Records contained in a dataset
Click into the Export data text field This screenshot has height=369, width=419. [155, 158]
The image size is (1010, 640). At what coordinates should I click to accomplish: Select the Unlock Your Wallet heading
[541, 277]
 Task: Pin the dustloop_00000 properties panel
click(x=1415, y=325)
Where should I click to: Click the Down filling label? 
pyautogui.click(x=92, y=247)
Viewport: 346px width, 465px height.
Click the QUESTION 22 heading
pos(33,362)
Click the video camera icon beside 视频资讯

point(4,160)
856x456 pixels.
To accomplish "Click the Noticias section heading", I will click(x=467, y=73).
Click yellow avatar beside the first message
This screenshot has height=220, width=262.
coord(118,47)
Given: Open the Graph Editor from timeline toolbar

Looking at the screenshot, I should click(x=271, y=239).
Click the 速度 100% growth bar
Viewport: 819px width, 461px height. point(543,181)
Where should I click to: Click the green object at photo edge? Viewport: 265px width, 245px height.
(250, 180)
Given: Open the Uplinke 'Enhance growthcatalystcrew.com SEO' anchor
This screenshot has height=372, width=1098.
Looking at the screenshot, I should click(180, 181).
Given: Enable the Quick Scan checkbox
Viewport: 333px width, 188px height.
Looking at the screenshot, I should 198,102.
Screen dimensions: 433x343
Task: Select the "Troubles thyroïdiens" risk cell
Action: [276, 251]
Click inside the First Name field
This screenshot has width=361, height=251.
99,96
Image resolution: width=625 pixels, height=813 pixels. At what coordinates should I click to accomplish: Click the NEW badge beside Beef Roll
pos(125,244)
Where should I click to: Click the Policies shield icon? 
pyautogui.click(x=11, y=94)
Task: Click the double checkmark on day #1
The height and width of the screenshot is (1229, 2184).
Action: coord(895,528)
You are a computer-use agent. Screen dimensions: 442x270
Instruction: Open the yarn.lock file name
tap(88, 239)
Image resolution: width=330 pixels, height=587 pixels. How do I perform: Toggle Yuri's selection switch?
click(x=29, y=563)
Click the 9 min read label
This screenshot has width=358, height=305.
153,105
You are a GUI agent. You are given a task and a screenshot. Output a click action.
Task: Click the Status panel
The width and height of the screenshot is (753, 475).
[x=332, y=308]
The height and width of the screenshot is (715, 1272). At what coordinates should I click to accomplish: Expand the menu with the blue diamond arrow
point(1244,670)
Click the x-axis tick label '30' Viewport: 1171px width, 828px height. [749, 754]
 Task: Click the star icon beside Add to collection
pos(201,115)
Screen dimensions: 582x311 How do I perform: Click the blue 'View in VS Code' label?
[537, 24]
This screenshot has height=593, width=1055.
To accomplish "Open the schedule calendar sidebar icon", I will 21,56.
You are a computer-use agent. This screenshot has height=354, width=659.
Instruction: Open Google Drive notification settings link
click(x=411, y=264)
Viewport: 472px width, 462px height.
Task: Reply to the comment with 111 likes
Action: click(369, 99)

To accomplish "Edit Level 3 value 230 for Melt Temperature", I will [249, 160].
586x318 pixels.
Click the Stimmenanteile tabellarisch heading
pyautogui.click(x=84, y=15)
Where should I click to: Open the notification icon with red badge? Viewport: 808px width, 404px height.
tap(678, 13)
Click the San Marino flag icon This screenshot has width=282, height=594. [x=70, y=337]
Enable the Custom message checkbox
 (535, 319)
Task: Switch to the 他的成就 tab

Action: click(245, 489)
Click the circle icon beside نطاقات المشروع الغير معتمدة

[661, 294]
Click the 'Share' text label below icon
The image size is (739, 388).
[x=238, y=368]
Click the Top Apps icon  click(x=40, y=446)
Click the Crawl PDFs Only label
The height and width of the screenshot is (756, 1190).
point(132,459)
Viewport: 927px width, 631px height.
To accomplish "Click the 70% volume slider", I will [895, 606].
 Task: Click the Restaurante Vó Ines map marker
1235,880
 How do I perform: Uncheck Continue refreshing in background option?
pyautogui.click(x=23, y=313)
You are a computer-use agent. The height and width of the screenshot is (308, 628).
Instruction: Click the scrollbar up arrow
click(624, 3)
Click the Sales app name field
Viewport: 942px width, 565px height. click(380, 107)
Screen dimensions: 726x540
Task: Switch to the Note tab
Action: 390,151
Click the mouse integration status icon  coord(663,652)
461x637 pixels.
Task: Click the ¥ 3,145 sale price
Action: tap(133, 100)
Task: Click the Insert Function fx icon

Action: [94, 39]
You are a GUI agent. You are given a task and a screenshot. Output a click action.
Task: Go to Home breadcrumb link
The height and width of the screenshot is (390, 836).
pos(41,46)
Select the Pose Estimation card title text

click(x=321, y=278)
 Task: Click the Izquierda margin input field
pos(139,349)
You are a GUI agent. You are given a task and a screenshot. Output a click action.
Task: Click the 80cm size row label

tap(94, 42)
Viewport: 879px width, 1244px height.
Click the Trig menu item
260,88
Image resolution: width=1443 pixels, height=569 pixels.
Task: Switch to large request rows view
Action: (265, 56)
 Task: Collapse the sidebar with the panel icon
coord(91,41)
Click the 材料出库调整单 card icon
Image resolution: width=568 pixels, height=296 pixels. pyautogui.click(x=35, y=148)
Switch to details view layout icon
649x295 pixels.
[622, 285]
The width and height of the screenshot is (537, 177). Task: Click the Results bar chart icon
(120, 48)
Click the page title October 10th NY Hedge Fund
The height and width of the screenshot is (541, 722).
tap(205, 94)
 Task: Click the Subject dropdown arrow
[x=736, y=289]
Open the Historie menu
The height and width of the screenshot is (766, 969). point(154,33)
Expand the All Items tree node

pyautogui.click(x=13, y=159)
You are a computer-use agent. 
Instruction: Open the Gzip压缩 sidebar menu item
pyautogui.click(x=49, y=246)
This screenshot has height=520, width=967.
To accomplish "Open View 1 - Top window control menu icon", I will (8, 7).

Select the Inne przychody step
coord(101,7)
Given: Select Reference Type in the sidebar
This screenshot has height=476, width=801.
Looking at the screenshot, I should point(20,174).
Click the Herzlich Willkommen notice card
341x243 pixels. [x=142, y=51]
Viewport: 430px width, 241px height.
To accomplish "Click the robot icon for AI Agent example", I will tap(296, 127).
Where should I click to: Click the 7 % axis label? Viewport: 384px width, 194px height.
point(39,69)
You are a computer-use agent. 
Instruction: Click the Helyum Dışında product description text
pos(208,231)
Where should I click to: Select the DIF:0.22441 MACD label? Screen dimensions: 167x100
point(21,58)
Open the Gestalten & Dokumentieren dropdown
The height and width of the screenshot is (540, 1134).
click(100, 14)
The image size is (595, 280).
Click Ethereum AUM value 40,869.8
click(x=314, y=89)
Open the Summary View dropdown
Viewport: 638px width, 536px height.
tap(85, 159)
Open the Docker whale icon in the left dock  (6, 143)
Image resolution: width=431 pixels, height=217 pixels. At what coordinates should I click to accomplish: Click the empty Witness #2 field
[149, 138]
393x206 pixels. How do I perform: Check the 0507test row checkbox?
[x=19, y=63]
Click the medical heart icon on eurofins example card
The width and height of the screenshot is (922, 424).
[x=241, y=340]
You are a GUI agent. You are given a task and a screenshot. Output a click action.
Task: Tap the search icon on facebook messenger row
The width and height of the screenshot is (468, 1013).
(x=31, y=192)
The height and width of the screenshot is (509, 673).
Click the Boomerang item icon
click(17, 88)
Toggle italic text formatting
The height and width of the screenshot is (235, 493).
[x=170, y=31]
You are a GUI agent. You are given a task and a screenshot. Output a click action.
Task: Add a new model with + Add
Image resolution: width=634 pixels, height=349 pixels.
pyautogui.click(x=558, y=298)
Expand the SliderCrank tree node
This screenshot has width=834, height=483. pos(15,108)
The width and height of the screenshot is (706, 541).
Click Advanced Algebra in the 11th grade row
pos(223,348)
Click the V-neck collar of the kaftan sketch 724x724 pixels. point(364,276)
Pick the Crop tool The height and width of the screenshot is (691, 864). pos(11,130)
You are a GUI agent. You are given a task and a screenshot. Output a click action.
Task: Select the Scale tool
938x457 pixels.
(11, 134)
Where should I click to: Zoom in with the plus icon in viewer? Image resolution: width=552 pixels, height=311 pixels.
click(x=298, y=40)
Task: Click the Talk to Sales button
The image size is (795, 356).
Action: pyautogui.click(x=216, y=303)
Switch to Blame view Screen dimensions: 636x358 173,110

*EXERCISE PROMPT*
The answer should consist of all lines from the records above that hold the word "computer".

*RESPONSE*
You are a computer-use agent. Screen dimensions: 442x270
You are a computer-use agent. This screenshot has height=354, width=659.
You are a computer-use agent. The height and width of the screenshot is (308, 628).
You are a computer-use agent. 
You are a computer-use agent. 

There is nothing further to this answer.